2024-06-12

友人に論破されたかもしれない

先日の土曜、友人と飲んだ。

友人はフリーランスとして働いており、稼ぎは少ないものの好きな時間に寝て起きられることを自慢していた。

だが稼ぎは俺の方が多い。

久しぶりの飲みだったので酒が進み、酔っぱらうと「金持ちになりてぇなぁ」と俺は何となく呟いた。

友人は目つきを鋭くして「は?」と言った。

いや金持ちになりたいとか普通の事でしょ。それとも違うの?

そう尋ねると友人は目を逸らして「別に」と言った。それからジョッキに残った三分の一程のビールをすべて飲み干すと小さくゲップし「で、どうすんだ?」と俺の目を見て聞いてくる。

なにが?と尋ねると友人はテーブルの隅にあるスイッチを押しながら「金持ちになったら何がしたいんだ?」と言う。すぐには答えられず、店員さんが来ると俺たちは空のジョッキを差し出し同じものを注文した。

俺は酔っていた。逆に金持ちになったらできないことはないんじゃないかと俺は考えなしに答えた。

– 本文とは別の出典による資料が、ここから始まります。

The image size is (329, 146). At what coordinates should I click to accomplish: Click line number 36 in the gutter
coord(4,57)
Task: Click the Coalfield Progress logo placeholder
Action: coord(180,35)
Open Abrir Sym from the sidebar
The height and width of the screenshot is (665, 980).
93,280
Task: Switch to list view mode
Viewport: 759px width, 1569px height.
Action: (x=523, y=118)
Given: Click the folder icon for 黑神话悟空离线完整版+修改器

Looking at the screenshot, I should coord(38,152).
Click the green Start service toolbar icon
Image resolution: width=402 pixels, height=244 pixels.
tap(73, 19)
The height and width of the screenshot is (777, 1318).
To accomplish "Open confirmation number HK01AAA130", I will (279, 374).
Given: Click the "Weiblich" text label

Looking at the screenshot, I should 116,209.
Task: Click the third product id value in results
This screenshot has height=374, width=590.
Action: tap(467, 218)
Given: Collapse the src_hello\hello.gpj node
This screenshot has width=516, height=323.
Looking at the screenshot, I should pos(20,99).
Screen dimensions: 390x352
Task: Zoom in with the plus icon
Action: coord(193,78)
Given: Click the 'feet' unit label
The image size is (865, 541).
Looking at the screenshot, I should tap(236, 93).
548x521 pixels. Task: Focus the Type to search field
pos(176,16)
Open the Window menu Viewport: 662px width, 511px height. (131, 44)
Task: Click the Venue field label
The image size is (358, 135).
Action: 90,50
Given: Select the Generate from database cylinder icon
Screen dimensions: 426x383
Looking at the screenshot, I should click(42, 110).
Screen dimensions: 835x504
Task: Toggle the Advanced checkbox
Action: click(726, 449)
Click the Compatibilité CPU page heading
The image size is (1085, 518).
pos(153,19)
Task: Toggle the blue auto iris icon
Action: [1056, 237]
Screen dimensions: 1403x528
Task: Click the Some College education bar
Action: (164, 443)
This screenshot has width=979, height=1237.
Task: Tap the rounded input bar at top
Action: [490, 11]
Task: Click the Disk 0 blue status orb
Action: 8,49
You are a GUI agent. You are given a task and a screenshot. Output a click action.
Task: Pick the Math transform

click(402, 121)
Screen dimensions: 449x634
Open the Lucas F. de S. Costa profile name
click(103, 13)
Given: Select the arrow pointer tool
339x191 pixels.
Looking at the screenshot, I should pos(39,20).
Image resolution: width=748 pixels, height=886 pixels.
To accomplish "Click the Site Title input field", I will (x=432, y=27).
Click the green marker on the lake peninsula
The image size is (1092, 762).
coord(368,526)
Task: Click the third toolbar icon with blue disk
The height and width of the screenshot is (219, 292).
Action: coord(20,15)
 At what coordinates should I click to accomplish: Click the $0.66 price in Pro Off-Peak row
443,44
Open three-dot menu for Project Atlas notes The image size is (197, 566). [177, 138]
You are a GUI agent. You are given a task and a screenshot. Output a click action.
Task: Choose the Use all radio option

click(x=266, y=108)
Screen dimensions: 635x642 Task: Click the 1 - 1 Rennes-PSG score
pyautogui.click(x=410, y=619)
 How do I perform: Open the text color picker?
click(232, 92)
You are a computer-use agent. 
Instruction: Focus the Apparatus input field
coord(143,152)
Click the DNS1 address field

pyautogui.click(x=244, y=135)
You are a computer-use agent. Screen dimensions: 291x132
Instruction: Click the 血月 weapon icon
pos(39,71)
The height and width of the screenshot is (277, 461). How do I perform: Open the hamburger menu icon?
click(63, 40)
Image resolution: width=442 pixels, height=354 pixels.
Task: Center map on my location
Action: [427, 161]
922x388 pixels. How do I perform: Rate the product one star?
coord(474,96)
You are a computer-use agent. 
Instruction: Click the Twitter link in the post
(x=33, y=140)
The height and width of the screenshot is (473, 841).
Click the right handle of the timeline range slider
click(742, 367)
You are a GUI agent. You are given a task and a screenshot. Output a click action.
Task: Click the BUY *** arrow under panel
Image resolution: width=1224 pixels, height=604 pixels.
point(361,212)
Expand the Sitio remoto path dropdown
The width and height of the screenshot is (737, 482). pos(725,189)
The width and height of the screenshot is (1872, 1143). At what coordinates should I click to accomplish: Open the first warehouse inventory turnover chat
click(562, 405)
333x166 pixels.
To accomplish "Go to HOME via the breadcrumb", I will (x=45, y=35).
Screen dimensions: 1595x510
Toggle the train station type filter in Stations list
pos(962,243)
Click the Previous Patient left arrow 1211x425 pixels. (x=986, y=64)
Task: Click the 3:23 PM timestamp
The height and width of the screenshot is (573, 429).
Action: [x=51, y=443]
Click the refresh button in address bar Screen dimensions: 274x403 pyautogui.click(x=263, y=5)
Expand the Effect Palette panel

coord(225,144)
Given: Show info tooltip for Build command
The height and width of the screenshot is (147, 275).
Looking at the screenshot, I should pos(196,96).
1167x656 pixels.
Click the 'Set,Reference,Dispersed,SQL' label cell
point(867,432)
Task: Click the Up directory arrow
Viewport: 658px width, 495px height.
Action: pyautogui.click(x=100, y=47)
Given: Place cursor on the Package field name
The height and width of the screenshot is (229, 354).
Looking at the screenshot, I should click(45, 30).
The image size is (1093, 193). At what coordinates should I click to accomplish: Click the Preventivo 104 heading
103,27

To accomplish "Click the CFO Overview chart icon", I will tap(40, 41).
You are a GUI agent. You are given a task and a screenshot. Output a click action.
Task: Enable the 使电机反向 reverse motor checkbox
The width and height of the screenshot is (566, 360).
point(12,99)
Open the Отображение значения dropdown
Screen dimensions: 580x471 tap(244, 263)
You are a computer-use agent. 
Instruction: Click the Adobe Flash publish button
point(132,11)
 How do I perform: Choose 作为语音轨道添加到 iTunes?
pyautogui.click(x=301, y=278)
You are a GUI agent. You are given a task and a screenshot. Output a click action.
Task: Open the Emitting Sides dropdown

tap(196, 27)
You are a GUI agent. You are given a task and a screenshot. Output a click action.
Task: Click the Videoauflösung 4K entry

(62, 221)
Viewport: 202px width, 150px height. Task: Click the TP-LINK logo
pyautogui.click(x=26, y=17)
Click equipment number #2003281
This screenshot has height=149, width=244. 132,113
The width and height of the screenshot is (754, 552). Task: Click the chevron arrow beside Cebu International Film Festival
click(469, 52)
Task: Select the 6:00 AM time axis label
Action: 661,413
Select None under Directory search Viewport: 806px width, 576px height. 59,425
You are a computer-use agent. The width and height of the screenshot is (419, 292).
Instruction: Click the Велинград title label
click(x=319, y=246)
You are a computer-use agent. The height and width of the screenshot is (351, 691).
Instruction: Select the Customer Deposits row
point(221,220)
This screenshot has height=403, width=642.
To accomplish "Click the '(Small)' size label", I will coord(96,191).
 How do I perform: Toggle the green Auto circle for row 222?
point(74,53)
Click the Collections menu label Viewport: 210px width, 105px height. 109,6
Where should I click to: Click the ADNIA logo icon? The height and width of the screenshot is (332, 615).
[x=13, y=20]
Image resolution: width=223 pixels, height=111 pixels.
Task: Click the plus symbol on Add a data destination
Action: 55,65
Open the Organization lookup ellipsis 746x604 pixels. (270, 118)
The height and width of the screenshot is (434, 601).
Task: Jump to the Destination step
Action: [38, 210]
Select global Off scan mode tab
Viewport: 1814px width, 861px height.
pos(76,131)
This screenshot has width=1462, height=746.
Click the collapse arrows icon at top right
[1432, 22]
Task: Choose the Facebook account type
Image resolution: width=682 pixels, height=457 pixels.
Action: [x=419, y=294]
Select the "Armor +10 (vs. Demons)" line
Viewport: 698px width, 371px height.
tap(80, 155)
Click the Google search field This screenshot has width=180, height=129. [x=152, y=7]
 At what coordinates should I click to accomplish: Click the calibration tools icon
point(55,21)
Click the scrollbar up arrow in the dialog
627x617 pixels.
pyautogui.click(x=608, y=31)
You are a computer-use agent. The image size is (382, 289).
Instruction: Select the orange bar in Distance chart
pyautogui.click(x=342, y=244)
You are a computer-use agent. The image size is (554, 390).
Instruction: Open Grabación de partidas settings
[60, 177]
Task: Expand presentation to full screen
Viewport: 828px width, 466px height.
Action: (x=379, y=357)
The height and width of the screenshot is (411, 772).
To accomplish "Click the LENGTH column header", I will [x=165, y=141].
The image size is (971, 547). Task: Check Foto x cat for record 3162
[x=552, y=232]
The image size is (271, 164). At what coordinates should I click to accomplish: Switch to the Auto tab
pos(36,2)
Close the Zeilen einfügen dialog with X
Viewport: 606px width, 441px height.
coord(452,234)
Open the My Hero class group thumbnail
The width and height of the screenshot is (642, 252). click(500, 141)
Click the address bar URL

友人は笑った。アホかと。やりたいことがあるなら分かるが、やりたいこともないのに金持ちになりたいなんて言うのは単に金持ちに憧れてるだけで意味がないことなのだと力説してきた。

心の底からやりたいことのためにお金を使うのが幸せなことであってそのためのお金と言うのは案外お金持ちにならなくてもなんとかなるもんだよと友人は言い俺は曖昧に頷いた。じゃあ今幸せなのか?と友人に尋ねると「ああ」と彼は自信満々に頷いた。

友人は今でも独り身で、いい歳で狭いアパートに住んでいた。俺も独り身だが、結婚する確率は俺の方が確実に高いだろう。

俺には友人の態度が欺瞞に見えた。それは単なる嫉妬ではないのか。

酔っていたのでその疑問をそのままぶつけた。友人は笑い、違うと断言した。俺は今のままで十分幸せだよというその目には光が宿っていないように見えた。

友人が何か言おうとした時注文したビールが運ばれてきた。俺たちは数度目の乾杯をして泡たっぷりビールを喉に流し、笑い、それでも頭の片隅では自分金持ちになったら何がしたいのかを考え続けていた。

しかしそれは結局思い浮かばなかった。思い浮かぶ願望は、手が届かないほど遠いものではなかったのだ。